Plaintiff argues that the subpoenas Defendant seeks to serve are untimely under the Scheduling Order, which provides that "[a]ll discovery shall be commenced or served in time to be completed by September 18, 2010." Defendant maintains that it issued the subpoenas in a timely manner. It alternatively argues it has good cause to serve them after the discovery deadline, because it did not learn of the existence of the documents it seeks until it deposed Plaintiff on September 6, 2010. At that time, it realized there were deficiencies in Plaintiff's earlier responses to discovery. It now seeks leave to serve subpoenas on five non-parties: three Internet-based entities through which Plaintiff sought employment opportunities, the local library where he used its computer and Internet services, and his current employer. On September 17, 2010, the day before the discovery deadline, Defendant served Plaintiff with notice of the subpoenas. They commanded production of documents at the offices of defense counsel in Kansas City, Missouri, on October 8, 2010. After Plaintiff objected to the subpoenas, Defendant filed the instant motion on September 22, 2010.

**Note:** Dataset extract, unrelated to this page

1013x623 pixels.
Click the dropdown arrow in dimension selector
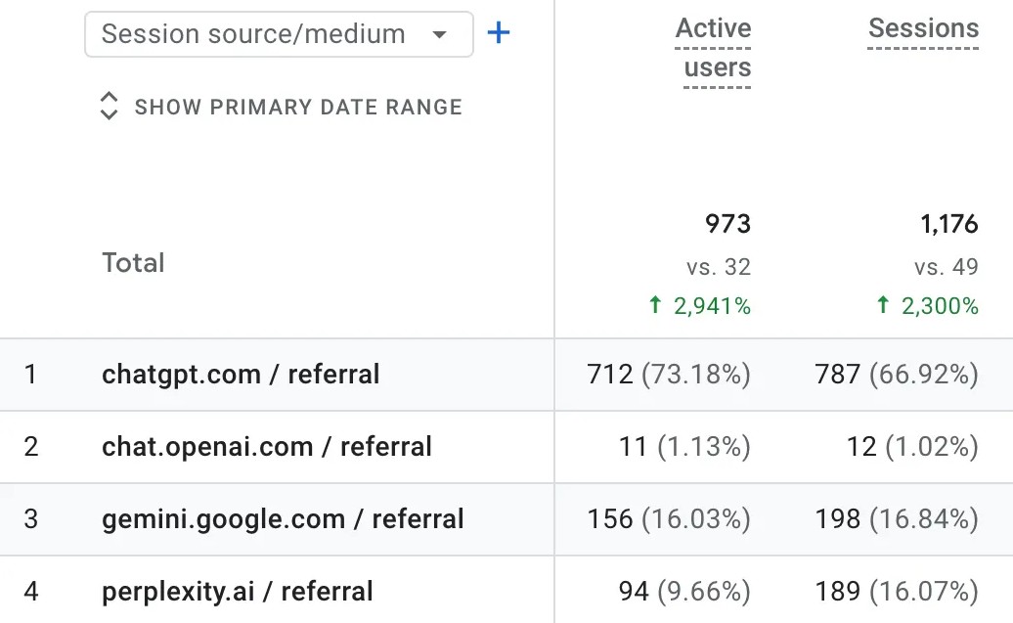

The Court finds that the subpoenas are untimely under the Scheduling Order. They required production on October 8, 2010, after the deadline of September 18, by which discovery was to be completed. Consistent with Fed. R. Civ. P. 16(b), however, the Scheduling Order also provides for extension of the discovery deadline for good cause. Defendant explains that it first learned of the documents it now seeks, when it deposed Plaintiff on September 6, 2010. Plaintiff testified that he used a computer to search for employment. Defendant had previously served its Interrogatory No. 13, which asked Plaintiff to identify his "internet service carriers or providers, account numbers and billing addresses for the period November 2008 to the present," and "all computers and telephones on which [he] sent or received email during that same period." On May 3, 2010, Plaintiff answered Interrogatory 13 as follows:
Plaintiff objects that the interrogatory seeks information that is not relevant nor reasonably calculated to lead to the discovery of admissible evidence. Subject to and
without waiving this objection, Plaintiff states he does not have internet services.Plaintiff later testified in deposition that he had obtained a laptop computer in December 2009 and used it to send and receive emails and to search for jobs through the Internet services of Mid-Continent Public Library.
Defendant also served Request for Production No. 4, which asked Plaintiff to produce:
[A]ll documents including cover letters, resumes, applications, correspondence, advertisements, and job postings demonstrating efforts by plaintiff to secure employment from 2008 to the present and identifying employers whom plaintiff contacted regarding employment from 2008 to the present.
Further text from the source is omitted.